> EXERCISE BRIEF:
Show each line of the data below in which "Send" occurs.

> MATERIAL PROVIDED:
====

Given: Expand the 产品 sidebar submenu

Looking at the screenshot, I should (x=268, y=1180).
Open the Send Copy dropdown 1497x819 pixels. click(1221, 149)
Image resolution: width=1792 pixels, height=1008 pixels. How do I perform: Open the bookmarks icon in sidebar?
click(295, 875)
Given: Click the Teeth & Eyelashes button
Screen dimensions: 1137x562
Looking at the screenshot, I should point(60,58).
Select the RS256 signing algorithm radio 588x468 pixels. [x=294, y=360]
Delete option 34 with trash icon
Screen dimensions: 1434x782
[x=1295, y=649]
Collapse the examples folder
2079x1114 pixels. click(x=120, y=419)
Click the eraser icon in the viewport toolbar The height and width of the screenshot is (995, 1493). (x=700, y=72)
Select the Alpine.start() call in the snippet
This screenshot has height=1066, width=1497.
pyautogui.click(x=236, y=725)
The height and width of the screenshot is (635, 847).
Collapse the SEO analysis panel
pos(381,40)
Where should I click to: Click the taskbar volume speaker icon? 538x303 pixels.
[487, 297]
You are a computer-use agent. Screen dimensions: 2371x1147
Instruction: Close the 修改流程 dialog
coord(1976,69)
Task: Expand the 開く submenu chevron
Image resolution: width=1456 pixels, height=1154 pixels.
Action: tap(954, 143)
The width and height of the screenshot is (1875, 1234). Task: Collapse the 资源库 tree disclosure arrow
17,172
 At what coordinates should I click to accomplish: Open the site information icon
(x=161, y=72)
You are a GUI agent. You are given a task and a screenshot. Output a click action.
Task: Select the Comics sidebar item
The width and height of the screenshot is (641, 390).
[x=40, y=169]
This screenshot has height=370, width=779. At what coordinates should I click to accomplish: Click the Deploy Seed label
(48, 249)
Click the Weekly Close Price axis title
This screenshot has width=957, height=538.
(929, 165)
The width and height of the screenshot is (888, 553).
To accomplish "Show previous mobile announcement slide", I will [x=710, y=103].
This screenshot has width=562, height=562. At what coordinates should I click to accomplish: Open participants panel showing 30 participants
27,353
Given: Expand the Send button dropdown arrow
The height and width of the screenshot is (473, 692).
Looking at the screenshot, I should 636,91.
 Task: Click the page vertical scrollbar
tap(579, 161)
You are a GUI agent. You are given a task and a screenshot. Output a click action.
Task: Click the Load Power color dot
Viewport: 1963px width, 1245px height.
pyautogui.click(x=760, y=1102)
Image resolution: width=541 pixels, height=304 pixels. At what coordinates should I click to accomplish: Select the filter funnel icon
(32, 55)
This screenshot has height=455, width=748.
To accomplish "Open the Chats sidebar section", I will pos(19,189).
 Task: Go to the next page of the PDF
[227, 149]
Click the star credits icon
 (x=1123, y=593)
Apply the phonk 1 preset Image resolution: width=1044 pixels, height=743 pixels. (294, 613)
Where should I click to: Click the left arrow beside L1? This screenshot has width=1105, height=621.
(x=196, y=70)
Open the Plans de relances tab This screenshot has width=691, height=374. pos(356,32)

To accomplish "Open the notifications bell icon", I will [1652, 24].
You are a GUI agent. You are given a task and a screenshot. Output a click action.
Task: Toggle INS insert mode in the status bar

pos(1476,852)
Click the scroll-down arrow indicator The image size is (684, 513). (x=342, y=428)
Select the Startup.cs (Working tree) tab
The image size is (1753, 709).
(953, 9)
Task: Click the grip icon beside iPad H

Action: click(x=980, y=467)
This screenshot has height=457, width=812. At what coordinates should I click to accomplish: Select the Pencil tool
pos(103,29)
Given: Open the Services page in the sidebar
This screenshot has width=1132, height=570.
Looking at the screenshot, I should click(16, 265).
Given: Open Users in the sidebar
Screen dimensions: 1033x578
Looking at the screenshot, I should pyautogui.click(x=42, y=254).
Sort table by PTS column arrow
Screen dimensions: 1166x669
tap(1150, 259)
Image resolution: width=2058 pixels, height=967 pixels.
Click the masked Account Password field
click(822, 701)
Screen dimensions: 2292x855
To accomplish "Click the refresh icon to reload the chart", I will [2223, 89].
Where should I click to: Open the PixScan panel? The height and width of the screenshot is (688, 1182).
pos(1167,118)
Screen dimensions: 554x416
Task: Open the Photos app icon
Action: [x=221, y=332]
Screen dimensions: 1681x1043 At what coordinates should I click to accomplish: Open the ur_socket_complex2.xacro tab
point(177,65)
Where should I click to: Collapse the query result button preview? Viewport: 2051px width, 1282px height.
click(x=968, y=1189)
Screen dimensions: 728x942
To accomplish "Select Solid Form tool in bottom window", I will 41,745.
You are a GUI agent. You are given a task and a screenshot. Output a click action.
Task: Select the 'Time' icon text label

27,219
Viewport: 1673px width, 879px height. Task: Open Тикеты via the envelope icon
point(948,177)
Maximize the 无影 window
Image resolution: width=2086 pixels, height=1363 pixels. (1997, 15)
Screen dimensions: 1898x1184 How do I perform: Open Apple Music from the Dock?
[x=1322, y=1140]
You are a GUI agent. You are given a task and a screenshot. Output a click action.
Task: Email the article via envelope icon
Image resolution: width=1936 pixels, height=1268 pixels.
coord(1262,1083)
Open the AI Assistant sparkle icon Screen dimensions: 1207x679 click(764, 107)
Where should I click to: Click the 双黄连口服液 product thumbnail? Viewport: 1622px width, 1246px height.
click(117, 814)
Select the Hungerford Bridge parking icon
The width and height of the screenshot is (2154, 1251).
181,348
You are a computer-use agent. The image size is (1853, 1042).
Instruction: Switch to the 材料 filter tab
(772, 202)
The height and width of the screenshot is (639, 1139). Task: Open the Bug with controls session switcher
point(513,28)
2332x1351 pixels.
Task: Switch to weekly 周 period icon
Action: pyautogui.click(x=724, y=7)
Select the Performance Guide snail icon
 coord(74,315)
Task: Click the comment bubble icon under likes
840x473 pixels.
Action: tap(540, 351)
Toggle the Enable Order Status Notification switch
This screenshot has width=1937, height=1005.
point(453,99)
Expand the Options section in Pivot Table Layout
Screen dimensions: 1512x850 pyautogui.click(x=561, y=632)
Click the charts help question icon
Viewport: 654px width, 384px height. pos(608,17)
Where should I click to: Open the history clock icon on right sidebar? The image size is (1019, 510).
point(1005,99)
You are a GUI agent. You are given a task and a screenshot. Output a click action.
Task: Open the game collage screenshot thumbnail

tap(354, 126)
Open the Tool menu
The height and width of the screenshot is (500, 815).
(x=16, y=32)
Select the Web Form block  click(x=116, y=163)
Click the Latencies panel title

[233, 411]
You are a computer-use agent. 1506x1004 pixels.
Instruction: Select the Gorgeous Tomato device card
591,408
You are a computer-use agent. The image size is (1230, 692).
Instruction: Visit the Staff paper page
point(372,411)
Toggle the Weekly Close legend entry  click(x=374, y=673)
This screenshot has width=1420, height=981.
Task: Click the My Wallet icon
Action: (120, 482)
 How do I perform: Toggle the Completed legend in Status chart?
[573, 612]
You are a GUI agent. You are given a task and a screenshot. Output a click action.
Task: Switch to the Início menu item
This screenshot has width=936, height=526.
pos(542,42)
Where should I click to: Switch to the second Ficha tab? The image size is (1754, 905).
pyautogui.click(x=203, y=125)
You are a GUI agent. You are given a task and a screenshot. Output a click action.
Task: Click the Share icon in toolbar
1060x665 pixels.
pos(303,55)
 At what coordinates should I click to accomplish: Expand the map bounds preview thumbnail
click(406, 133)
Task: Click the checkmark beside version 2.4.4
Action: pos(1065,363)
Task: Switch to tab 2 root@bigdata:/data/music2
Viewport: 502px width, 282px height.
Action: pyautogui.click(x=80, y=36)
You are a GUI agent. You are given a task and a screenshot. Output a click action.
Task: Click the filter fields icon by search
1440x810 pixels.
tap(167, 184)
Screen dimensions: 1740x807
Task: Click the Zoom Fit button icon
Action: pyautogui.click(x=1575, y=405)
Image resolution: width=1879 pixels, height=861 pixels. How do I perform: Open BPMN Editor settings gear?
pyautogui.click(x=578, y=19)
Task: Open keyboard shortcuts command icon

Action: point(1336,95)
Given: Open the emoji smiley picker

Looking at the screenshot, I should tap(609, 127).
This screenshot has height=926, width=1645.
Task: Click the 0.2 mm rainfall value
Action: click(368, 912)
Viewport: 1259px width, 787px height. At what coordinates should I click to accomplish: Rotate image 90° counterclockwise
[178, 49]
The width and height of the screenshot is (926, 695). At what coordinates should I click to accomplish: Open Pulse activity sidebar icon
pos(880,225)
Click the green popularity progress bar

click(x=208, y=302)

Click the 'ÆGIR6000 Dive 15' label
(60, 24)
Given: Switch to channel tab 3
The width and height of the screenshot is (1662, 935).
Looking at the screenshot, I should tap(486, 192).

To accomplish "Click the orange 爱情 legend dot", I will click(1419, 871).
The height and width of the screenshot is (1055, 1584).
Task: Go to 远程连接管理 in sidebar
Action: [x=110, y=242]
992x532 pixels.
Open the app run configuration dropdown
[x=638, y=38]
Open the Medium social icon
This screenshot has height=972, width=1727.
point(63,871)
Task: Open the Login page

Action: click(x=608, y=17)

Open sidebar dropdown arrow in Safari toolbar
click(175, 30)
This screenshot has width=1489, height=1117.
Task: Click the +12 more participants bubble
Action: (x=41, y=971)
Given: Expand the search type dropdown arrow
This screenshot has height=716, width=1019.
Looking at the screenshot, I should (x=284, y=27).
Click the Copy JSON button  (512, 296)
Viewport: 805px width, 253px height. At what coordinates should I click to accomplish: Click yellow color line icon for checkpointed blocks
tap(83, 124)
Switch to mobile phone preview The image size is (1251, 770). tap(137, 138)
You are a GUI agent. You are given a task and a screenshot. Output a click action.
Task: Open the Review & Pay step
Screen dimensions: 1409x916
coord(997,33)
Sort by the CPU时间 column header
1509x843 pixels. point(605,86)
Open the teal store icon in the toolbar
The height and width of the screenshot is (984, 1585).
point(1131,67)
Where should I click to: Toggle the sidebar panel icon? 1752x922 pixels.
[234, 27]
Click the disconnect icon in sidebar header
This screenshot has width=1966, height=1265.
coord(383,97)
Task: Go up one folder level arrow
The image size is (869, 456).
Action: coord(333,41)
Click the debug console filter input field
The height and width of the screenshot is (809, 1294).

====

> ANSWER SECTION:
Open the Send Copy dropdown 1497x819 pixels. click(1221, 149)
Given: Expand the Send button dropdown arrow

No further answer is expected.